┏━━

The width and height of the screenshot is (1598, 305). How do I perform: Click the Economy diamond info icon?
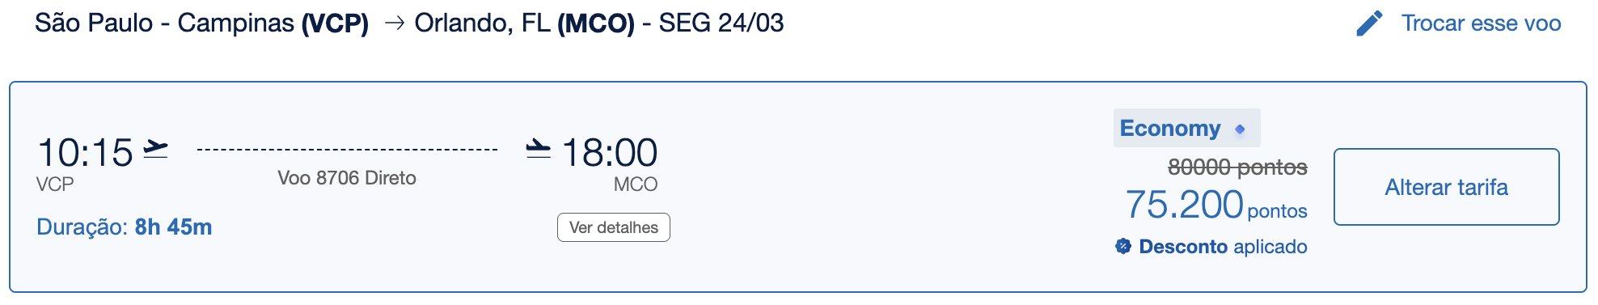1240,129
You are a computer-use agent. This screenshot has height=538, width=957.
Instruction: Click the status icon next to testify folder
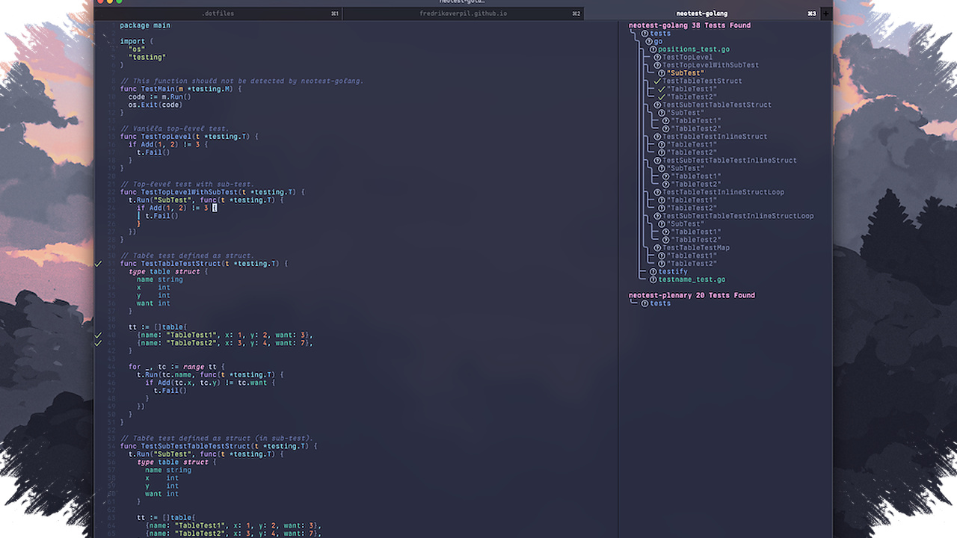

┗━━
┏━━

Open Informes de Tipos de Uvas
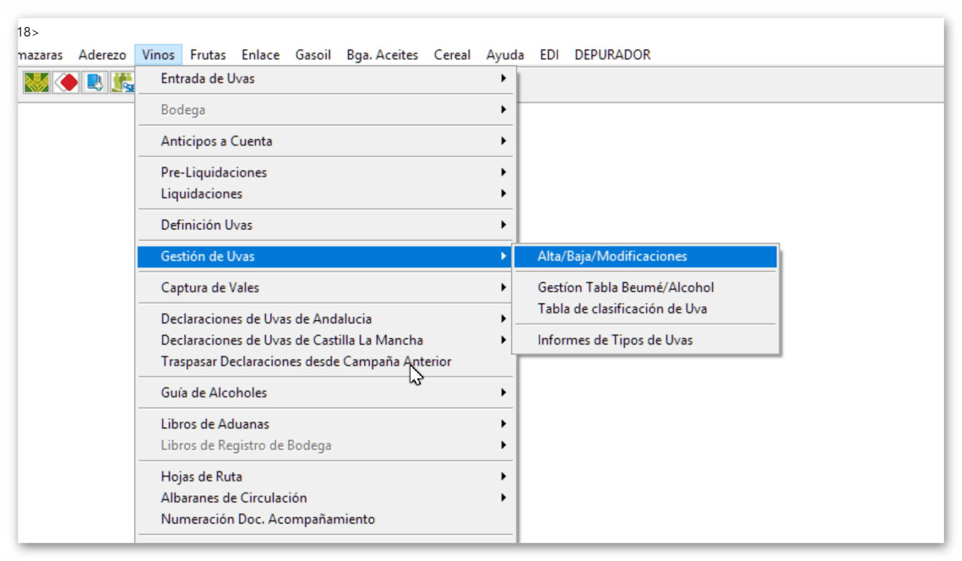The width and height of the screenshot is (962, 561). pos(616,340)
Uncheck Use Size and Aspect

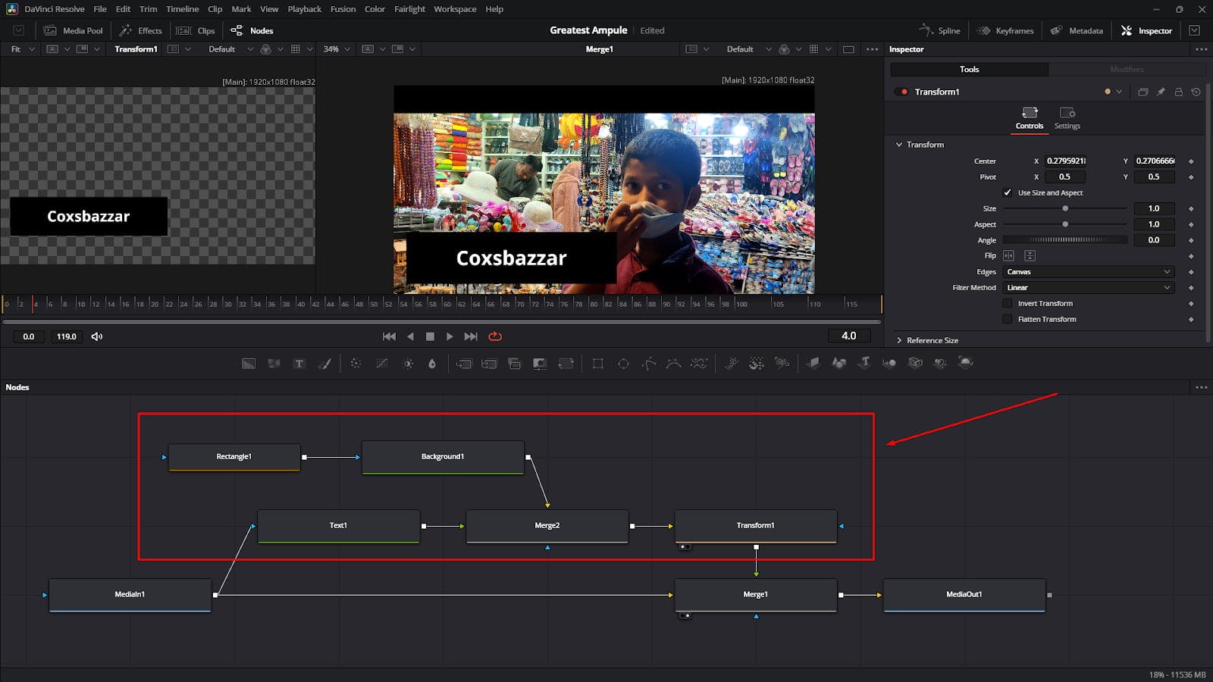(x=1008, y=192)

┗━━

### Task instructions
Find the line with "The width and height of the screenshot is (1598, 305)." in the entries above. Set down exactly every line from it up to and including the line with "Instruction: Click the", images excluded.

### Your response
The width and height of the screenshot is (1598, 305). How do I perform: Click the Economy diamond info icon?
1240,129
You are a computer-use agent. This screenshot has height=538, width=957.
Instruction: Click the status icon next to testify folder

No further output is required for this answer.